- ASSIGNMENT: Take from the listing each line that has the string "link".
:::::
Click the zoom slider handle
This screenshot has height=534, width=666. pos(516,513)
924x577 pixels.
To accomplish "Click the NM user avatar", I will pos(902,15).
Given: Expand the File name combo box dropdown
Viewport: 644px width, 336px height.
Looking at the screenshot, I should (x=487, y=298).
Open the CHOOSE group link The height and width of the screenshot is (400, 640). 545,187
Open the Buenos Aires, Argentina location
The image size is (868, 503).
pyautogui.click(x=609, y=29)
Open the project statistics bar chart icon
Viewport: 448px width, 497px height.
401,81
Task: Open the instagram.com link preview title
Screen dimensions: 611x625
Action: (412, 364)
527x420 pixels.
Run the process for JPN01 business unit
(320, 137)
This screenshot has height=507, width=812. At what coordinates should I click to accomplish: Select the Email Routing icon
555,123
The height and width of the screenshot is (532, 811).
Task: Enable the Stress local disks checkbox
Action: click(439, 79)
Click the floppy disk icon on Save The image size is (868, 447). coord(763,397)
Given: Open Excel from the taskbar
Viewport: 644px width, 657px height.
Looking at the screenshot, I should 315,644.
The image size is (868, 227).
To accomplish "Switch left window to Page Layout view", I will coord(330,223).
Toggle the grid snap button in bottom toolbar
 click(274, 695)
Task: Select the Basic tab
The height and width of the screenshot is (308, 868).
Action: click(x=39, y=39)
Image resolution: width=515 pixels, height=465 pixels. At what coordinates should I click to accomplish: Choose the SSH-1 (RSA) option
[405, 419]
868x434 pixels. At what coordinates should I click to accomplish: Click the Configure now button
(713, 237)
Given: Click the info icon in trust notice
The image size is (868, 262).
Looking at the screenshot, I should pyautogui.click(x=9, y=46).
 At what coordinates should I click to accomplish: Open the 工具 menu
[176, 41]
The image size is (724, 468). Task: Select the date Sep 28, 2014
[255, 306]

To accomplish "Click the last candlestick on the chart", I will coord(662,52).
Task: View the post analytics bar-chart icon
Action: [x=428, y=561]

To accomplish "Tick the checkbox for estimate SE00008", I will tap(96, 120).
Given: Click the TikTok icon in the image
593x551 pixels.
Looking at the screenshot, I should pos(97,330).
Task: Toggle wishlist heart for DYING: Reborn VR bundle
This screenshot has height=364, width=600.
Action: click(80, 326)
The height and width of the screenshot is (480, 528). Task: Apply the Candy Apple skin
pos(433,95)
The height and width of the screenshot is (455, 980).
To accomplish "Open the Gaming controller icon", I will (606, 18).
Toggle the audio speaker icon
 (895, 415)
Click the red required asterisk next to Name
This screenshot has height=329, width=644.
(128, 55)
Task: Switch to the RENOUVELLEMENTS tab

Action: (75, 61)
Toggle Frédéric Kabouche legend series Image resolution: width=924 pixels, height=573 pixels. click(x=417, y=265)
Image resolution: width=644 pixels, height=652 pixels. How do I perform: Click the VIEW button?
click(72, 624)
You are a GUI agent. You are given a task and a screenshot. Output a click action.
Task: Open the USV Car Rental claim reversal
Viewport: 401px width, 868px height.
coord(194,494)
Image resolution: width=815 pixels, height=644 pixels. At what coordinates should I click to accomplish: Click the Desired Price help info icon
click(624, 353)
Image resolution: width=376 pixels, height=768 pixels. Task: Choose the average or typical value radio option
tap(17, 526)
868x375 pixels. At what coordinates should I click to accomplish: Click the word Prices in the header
:::::
- FINISHED TASK:
Open the CHOOSE group link The height and width of the screenshot is (400, 640). 545,187
Task: Open the instagram.com link preview title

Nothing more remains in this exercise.